*** Opening Material to process ***

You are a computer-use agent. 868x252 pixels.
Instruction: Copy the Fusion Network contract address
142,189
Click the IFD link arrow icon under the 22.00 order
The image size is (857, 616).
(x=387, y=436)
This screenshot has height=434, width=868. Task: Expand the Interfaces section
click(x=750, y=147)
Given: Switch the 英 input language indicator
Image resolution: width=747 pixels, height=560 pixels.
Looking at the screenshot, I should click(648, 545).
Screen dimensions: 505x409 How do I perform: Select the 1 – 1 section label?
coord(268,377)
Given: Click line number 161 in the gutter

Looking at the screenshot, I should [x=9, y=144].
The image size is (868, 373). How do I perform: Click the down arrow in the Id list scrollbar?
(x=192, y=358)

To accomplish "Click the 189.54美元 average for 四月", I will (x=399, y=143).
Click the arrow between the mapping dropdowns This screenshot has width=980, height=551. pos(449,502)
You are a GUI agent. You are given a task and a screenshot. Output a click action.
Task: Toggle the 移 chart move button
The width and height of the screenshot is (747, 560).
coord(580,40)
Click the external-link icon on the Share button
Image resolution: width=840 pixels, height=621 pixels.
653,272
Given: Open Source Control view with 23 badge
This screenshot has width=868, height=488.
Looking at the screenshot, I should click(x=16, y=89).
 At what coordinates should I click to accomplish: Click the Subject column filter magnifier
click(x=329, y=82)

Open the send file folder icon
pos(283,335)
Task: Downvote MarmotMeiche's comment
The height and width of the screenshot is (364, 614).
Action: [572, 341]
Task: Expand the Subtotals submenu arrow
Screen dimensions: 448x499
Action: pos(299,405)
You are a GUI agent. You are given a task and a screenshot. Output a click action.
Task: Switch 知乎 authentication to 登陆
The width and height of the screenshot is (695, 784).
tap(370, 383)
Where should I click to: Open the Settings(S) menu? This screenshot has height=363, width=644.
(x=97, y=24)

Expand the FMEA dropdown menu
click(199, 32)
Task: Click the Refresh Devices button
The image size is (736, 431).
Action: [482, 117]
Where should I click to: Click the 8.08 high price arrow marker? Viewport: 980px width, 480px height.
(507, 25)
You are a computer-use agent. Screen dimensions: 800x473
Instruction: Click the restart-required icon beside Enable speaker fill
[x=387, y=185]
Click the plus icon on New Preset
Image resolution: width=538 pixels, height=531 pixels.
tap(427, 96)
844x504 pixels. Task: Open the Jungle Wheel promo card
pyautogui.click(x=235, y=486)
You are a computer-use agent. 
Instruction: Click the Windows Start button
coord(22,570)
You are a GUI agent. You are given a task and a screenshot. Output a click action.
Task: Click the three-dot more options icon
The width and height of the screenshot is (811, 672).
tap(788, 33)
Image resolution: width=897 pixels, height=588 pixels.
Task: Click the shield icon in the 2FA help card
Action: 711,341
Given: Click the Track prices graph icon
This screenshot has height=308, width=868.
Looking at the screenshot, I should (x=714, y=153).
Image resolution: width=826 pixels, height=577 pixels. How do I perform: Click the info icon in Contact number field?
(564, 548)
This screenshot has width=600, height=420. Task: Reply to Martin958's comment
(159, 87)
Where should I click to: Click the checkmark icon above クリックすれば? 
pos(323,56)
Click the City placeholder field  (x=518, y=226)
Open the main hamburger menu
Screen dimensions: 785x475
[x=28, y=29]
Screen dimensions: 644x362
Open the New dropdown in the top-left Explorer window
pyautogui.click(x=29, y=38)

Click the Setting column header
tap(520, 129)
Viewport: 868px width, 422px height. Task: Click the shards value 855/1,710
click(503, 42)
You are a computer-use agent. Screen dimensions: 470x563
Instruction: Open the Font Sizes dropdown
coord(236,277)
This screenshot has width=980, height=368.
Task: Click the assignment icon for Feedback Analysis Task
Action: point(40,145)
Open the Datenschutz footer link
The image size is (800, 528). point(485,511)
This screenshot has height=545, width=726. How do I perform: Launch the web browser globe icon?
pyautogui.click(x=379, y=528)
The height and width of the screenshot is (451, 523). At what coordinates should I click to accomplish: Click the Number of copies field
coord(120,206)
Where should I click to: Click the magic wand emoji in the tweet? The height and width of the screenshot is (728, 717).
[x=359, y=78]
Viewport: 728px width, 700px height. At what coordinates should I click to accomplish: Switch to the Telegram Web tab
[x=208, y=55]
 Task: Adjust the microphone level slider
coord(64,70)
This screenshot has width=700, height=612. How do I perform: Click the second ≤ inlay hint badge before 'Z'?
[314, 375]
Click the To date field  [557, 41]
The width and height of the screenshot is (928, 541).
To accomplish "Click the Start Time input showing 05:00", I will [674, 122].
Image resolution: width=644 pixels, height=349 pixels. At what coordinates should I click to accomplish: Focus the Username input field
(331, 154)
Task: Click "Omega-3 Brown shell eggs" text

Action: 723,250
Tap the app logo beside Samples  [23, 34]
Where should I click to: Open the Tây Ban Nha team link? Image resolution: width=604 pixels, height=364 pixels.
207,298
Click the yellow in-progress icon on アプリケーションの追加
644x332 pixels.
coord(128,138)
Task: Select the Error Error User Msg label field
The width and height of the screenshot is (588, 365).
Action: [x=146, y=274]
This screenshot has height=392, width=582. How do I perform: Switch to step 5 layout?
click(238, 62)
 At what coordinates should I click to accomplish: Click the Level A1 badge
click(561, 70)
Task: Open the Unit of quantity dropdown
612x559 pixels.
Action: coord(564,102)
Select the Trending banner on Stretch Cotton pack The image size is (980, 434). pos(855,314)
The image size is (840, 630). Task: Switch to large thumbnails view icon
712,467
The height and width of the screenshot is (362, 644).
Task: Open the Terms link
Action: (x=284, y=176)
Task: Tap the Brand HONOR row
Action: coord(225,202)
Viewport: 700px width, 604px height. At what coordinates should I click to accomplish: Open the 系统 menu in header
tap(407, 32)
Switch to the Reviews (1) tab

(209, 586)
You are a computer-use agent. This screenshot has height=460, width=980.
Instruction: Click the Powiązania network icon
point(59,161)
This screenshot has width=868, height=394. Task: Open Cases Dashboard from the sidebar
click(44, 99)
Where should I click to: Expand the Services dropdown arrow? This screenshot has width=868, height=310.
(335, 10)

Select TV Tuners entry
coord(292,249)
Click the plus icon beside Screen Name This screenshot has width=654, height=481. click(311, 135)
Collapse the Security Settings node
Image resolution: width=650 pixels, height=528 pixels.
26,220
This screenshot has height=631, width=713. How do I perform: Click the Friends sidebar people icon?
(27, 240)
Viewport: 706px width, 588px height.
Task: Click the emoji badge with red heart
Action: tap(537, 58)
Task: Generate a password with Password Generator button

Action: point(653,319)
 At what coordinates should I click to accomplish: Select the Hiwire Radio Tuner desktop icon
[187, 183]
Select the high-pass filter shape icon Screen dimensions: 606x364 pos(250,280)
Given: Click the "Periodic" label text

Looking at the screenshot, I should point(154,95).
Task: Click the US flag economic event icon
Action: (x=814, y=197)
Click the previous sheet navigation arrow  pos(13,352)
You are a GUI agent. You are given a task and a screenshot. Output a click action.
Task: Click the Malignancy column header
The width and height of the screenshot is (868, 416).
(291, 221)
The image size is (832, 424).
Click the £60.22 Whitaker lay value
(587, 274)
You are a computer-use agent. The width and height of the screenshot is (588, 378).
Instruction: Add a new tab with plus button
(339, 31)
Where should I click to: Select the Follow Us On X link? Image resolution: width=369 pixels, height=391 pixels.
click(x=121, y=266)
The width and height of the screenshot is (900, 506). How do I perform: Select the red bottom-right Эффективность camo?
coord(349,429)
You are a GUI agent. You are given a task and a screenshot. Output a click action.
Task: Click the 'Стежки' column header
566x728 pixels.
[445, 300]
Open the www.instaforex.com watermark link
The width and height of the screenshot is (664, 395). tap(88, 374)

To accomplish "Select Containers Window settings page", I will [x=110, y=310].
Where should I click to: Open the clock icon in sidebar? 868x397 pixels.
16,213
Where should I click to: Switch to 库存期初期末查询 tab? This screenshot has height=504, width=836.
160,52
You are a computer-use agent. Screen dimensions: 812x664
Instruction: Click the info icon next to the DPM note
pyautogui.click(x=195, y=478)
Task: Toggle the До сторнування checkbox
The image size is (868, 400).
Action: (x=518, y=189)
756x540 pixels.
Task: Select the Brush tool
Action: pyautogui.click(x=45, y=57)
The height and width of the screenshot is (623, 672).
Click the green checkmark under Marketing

*** Closing Material to process ***

# What to do:
Search the entries for the word "will". Copy every line where it occurs.

# Exercise result:
To accomplish "Click the 189.54美元 average for 四月", I will (x=399, y=143).
To accomplish "Click the Start Time input showing 05:00", I will [674, 122].
To accomplish "Select Containers Window settings page", I will [x=110, y=310].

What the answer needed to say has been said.